- Born: 1950 (age 75–76) Kogarah, New South Wales, Australia
- Occupation: Novelist
- Writing career
- Genre: Romance
- Notable work: Claiming His Family
- Notable awards: RITA award – Traditional Romance 2007 Claiming His Family
- Website: www.barbarahannay.com

= Barbara Hannay =

Australian novelist (born 1950)

Barbara Hannay is an Australian author of contemporary romance novels who was born in Kogarah, New South Wales, in 1950.

==Biography==
Hannay has long been interested in writing. When she joined the Brownies as a child, she earned her first proficiency badge in writing. Throughout her school years, Hannay continued to write, especially short stories and poetry, but never attempted to publish any of her work. As an adult, she taught English on the high school level. One year she was assigned to teach English for Year 11 students, with a required focus on popular fiction. She intended to use romance novels as an example of popular fiction that focuses on stereotypical characters and plots. After reading several Mills and Boon romances, however, she "recognised ... that today's romances have the same ingredients I enjoyed in the classic girls book I read when I was young. ... all these stories had spirited heroines and gorgeous guys who were perfect for them". She enjoyed the short length of the novels and the fact that they focused on women and left hope of a happy ending.

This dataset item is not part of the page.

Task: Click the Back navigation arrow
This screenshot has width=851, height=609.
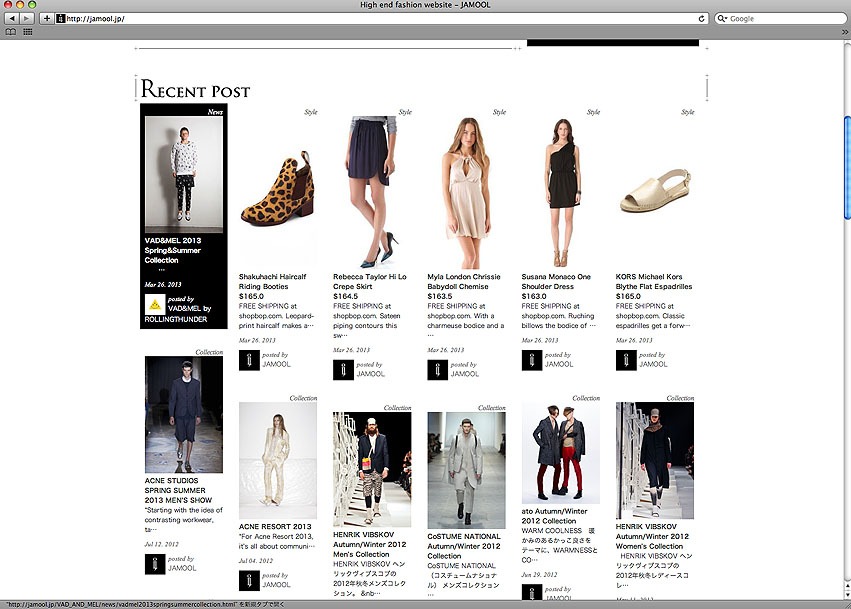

For over four years, Hannay wrote contemporary romance novels and attempted to find a publisher. She was rejected four times before her work was accepted by the Harlequin Romance line of "sweet" category romances. The first book she sold was set in the Australian outback, and many of her others have also used that setting. Her novels have been translated into 20 languages, including Arabic, Russian, and Japanese, and are especially popular in the United States, France, and Italy.

==Bibliography==

Books published by Penguin Australia

- Zoe's Muster (2012)
- Home Before Sundown (2013)
- Moonlight Plains (2014)
- The Secret Years (2015)
- The Grazier's Wife (2016)
- The Country Wedding (2017)
- The Summer of Secrets (2018)
- Meet Me in Venice (2019)
- The Sister's Gift (2020)

===Southern Cross Ranch series===
- The Cattleman's English Rose (2004)
- The Blind Date Surprise (2005)
- The Mirrabrook Marriage (2005)

===Novels===
- Outback Wife and Mother (1999)
- The Wedding Countdown (1999)
- Borrowed Bachelor (1999)
- Outback Baby (2000)
- Outback With the Boss (2000)
- The Pregnancy Discovery (2001)
- The Wedding Dare (2001)
- Their Doorstep Baby (2002)
- A Bride at Birralee (2002)
- A Wedding at Windaroo (2003)
- A Parisian Proposition (2003)
- Her Playboy Challenge (2003)
- Princess in the Outback (2004)
- Her Secret, His Son (2004)
- Having the Boss's Babies (2005)
- Christmas Gift: A Family (2005)
- Claiming The Cattleman's Heart (2006)
- Claiming His Family (2006)
- In the Heart of the Outback... (2007)
- Needed: Her Mr Right (2007)
- The Bridesmaid's Best Man (2008)
- Adopted: Outback Baby (2008)
- Blind Date with the Boss (2008)
- Her Cattleman Boss (2009)
- Expecting Miracle Twins (2009)
- The Bridesmaid's Baby 2009
- The Cattleman's Adopted Family (2010)
- Executive, Expecting Twins (2010)
- A Miracle for His Secret Son (2010)
- Molly Cooper's Dream Date (2011)
- Rancher's Twins, Mom Needed (2011)
- Bridesmaid Says: I do (2011)
- Runaway Bride (2011)
- Falling For Mr Mysterious (2012)
- The Cattleman's Special Delivery (2012)
- Miracle at Bellaroo Creek (2013)
- Second Chance with Her Soldier (2013)
- A Very Special Holiday Gift (2014)
- The Husband She'd Never Met (2016)
- The Prince's Convenient Proposal (2017)
- Reunited by a Baby Bombshell (2017)

===Omnibus===
- Outback Weddings (2003) (with Margaret Way)
- Bride at Birralee / Stormbound Surgeon (2004) (with Marion Lennox)
- Her Playboy Challenge / The Outback Bridal Rescue (2005) (with Emma Darcy)
- Her Nine Month Miracle (2005) (with Marion Lennox and Cathy Williams)
- Outback Proposals (2006) (with Lindsay Armstrong and Jessica Hart)
- Wedding Vows (2007) (with Jessica Hart and Catherine Spencer)
- Seduced by the Playboy (2007) (with Amanda Browning and Kim Lawrence)

==Awards and reception==

In 2007, Hannay won the Romance Writers of America RITA Award for Best Traditional Romance for her novel Claiming His Family. She has also been twice nominated for a Romantic Times Reviewers' Choice Award, winning in 2001 for Outback with the Boss.